Council emergency planners have decided to retain the current 3 kilometre emergency planning zone surrounding the Atomic Weapons Establishment (AWE) Aldermaston – despite a review by AWE which concluded that the radius of the zone could be reduced slightly.
A technical review conducted last year by AWE staff as part of a three-yearly review required by the Radiation (Emergency Planning and Public Information) Regulations 2001 (REPPIR) has calculated that the detailed emergency planning zone for AWE Aldermaston – within which members of the public must be advised on precautions to take in the event of a release of radioactive material from the site – could be reduced to “somewhat less” that the current 3 kilometre radius.

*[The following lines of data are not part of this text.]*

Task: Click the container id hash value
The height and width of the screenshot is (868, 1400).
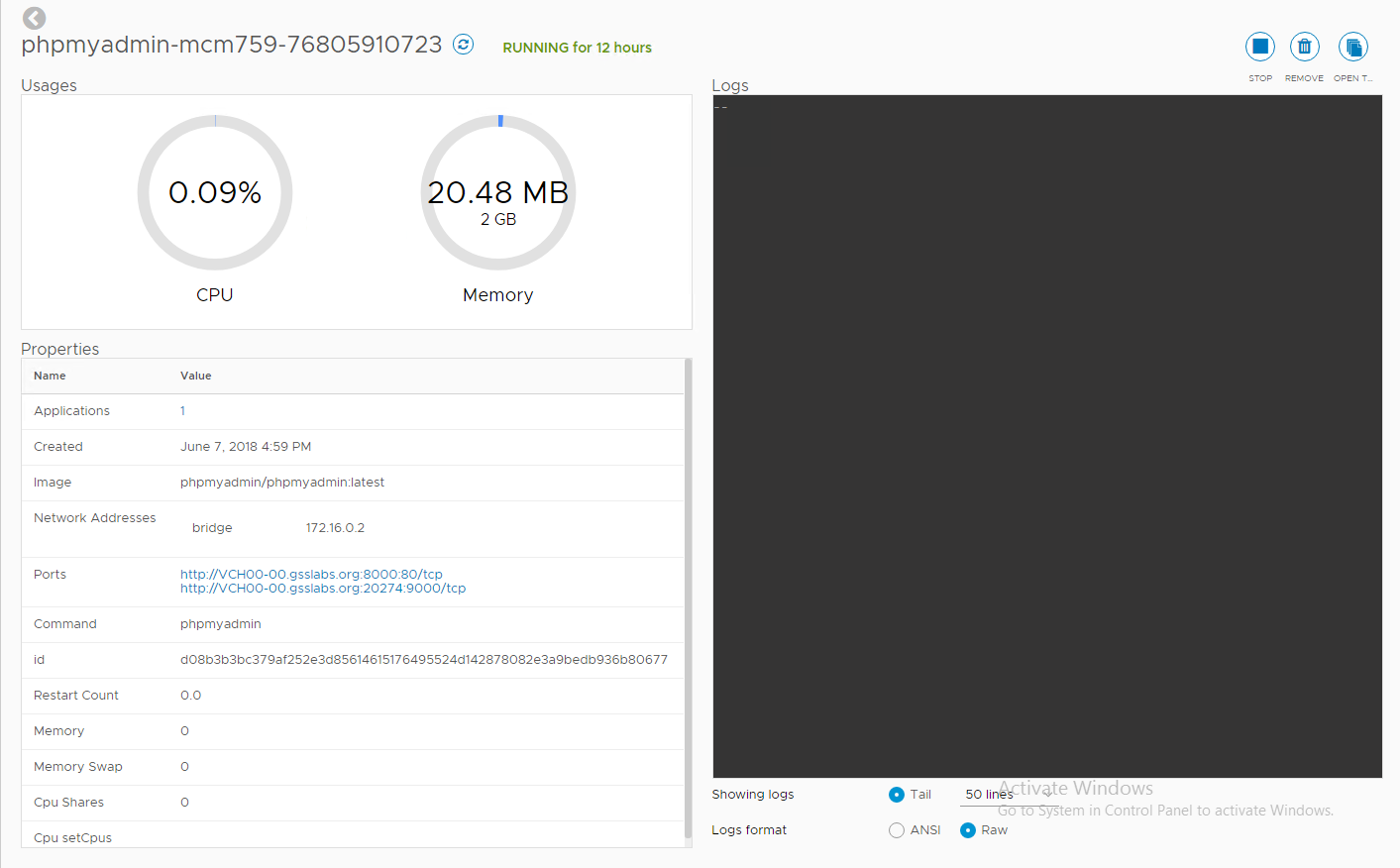Action: [x=424, y=660]
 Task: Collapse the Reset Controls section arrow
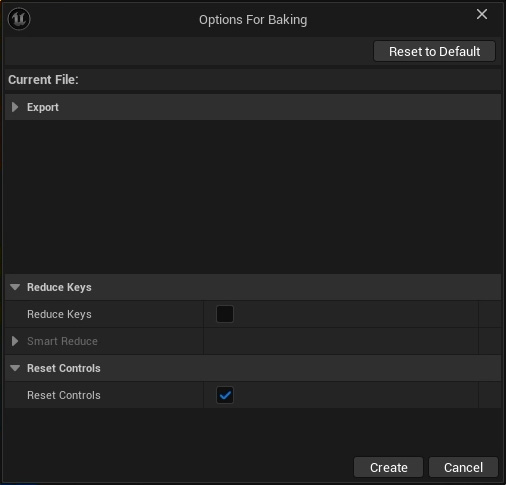(x=15, y=368)

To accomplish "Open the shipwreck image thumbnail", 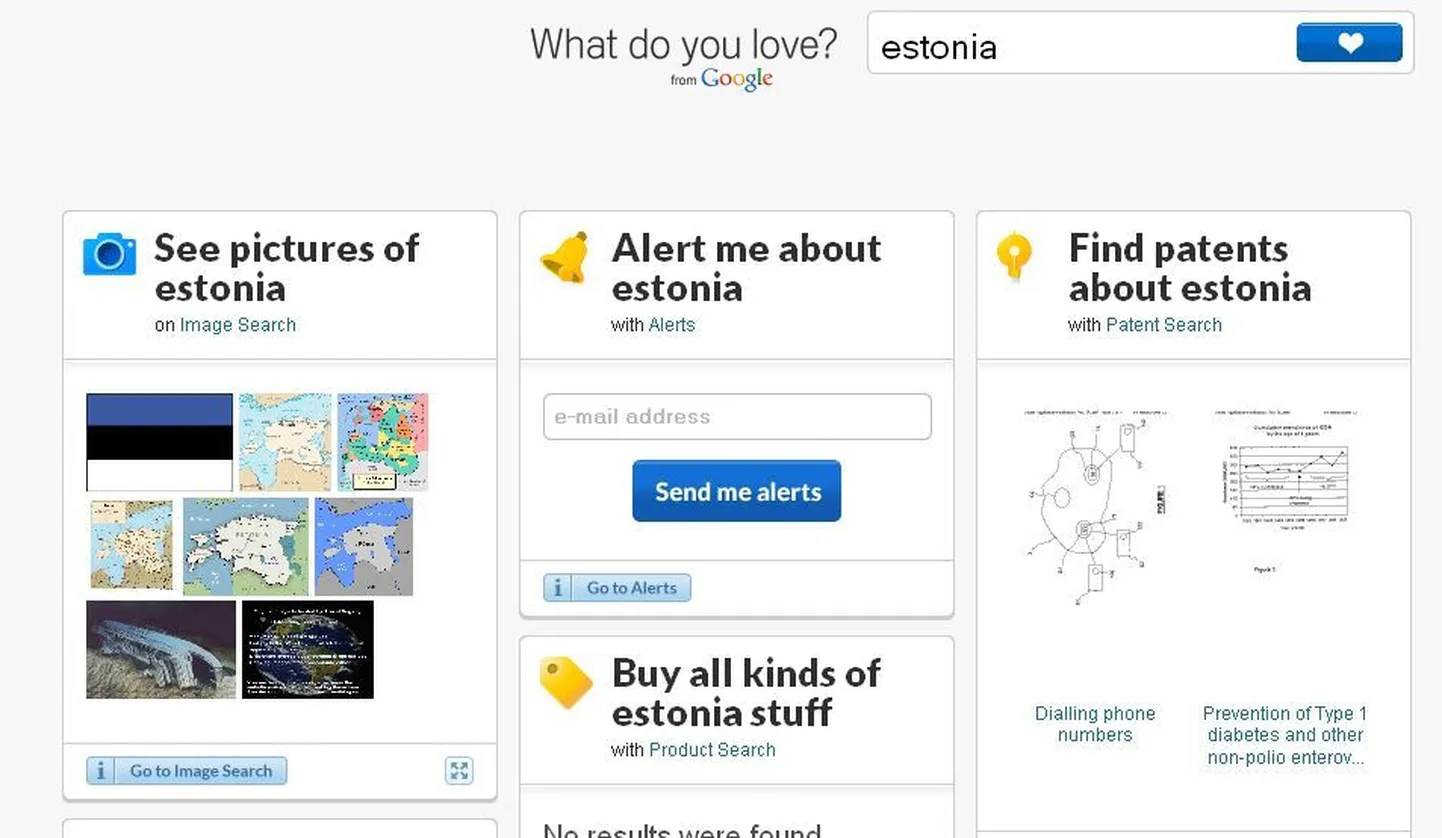I will click(x=161, y=649).
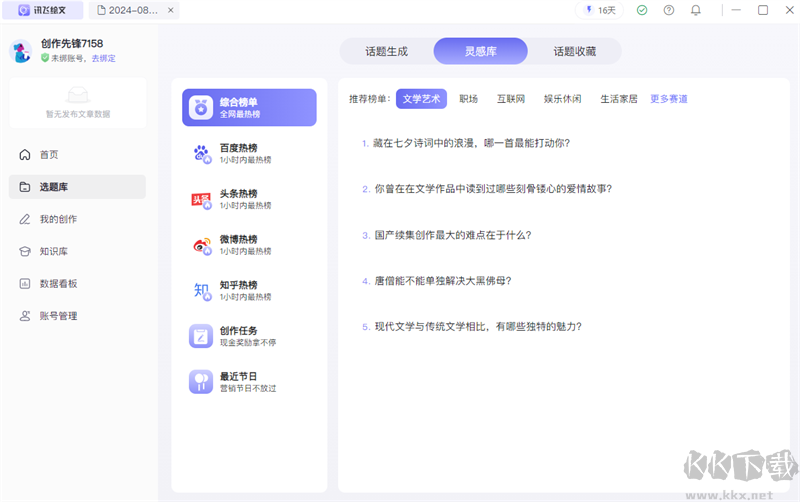Open the help question mark icon

[x=669, y=10]
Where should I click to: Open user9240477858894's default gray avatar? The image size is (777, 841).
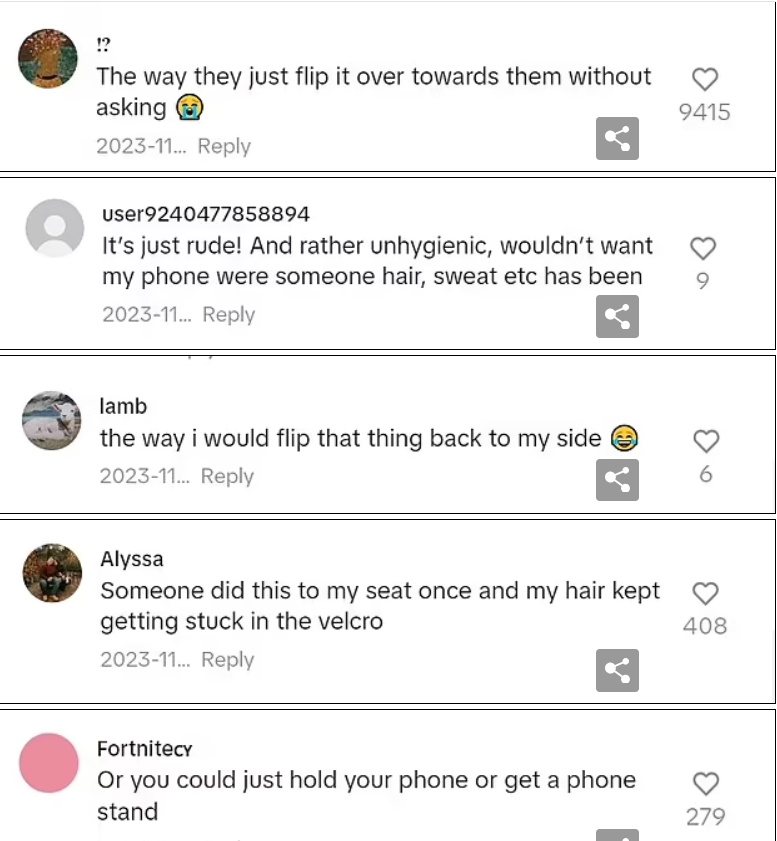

However, following discussion with members of the AWE Offsite Emergency Plan Group, which represents the emergency services and other agencies which would be involved in responding to an emergency at AWE, West Berkshire Council – responsible for preparing the offsite emergency plan for AWE sites – has decided that the size of the emergency planning zone should remain unchanged. Emergency responders were concerned that changing the size of the zone would have “a number of practical impacts” on their ability to implement the plan arrangements.
AWE’s argument for a reduction in the radius of the zone was based around the use of more refined analysis methods than previously, and, according to the company, also reflects “the ongoing hazard and risk reduction programme on the Aldermaston site”. Assessors from the government's Office for Nuclear Regulation agreed with AWE's conclusions.
The sizing of the zone will remain under review pending any changes to government guidance in the light of the Fukushima emergency, or the outcome of AWE’s next routine REPPIR assessment.
The radius of the AWE Burghfield emergency planning zone will also remain unchanged.
REPPIR states that the radius of the detailed emergency planning zone should be calculated on the basis of the distance from potentially hazardous buildings within a nuclear site at which the public would receive a 5mSv radiation dose in the event of a radiation emergency.
Government policy on nuclear emergency planning is currently under review following the Fukushima emergency, and local authorities responsible for emergency planning at other nuclear sites are taking a more precautionary approach to accident risks while policy is being developed. Suffolk County Council is currently undertaking a three month public consultation on its emergency plan for the Sizewell nuclear power station, which proposed that the radius of the emergency planning zone should be extended by 1.6km, from the current 2.4km to 4km.
Independent nuclear consulting engineers Large & Associates, working on behalf of Nuclear Information Service, have presented evidence to show that REPPIR emergency planning arrangements for AWE sites compare unfavourably with the area contaminated by radioactivity following the Fukushima disaster.